*** EXTRACTED INFORMATION Section Begins ***

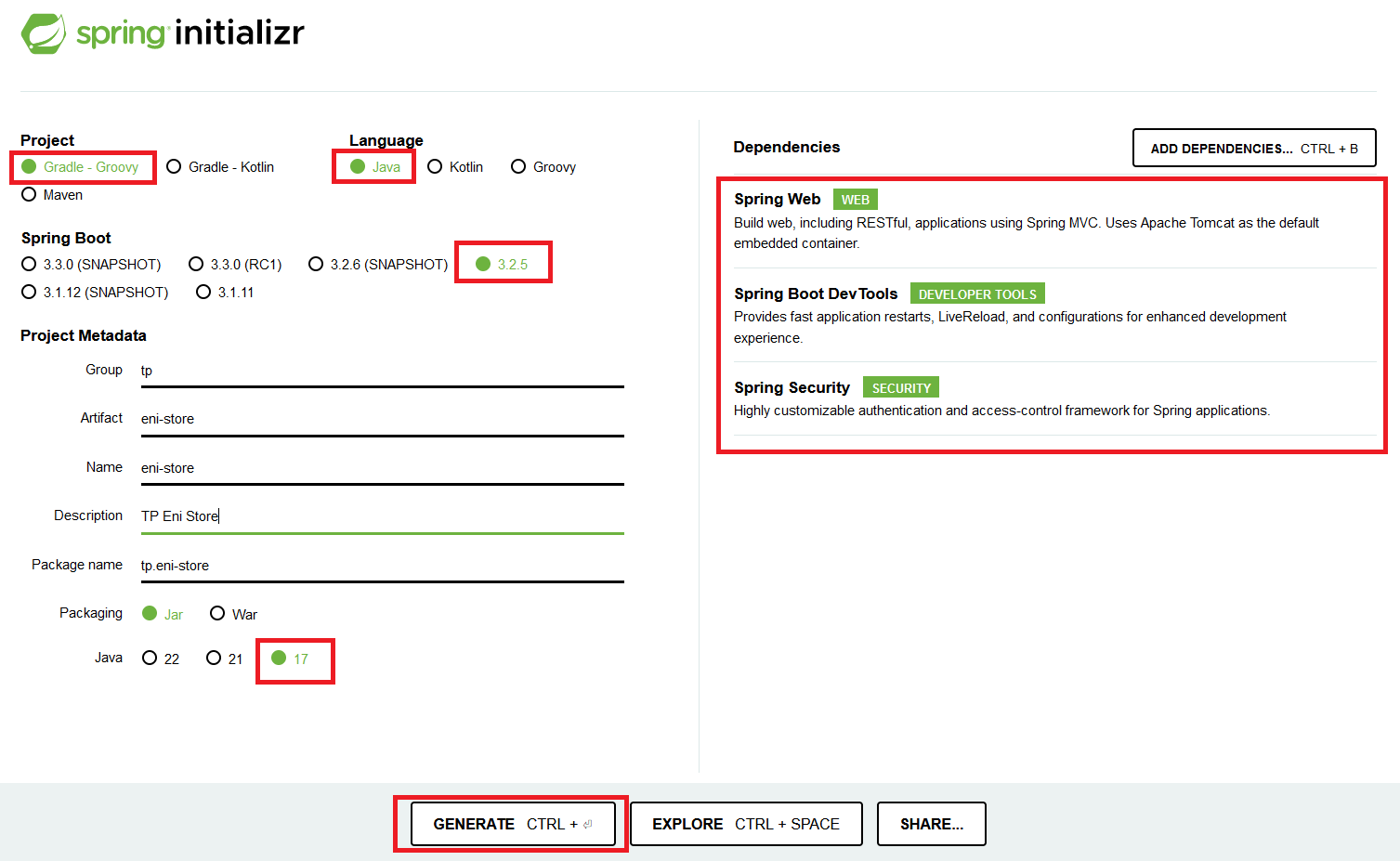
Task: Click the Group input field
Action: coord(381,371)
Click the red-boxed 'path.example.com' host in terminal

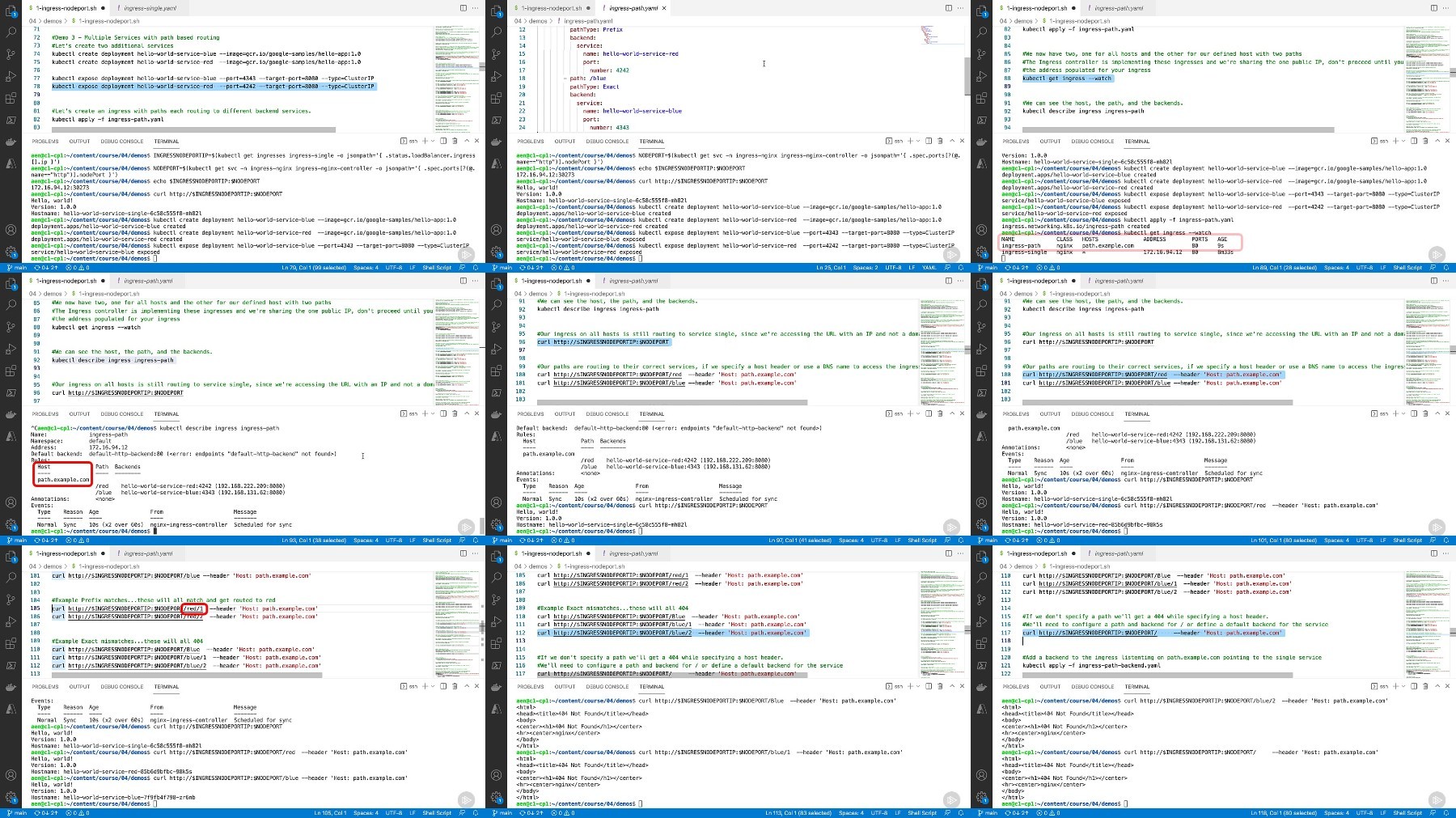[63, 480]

*** EXTRACTED INFORMATION Section Ends ***
*** EXTRACTED INFORMATION Section Begins ***

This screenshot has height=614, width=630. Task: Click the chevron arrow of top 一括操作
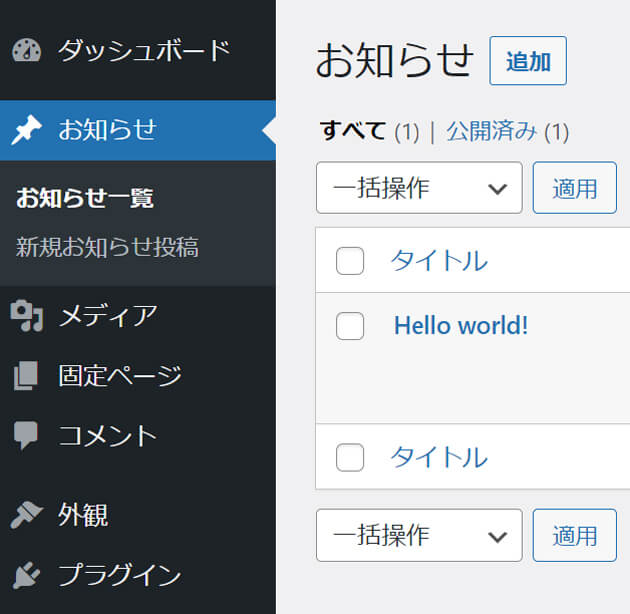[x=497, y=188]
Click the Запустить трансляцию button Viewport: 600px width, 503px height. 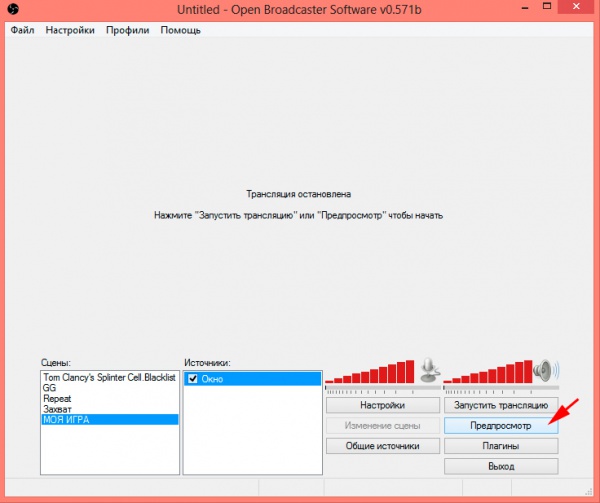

*** EXTRACTED INFORMATION Section Ends ***

◆ EXERCISE DETAILS
Above are the records; please give again, exactly and in full, only the lines that run from the line with "This screenshot has" through the line with "Click the Запустить", with no pictures.

◆ WRITTEN ANSWER
This screenshot has height=614, width=630. Task: Click the chevron arrow of top 一括操作
[x=497, y=188]
Click the Запустить трансляцию button Viewport: 600px width, 503px height. 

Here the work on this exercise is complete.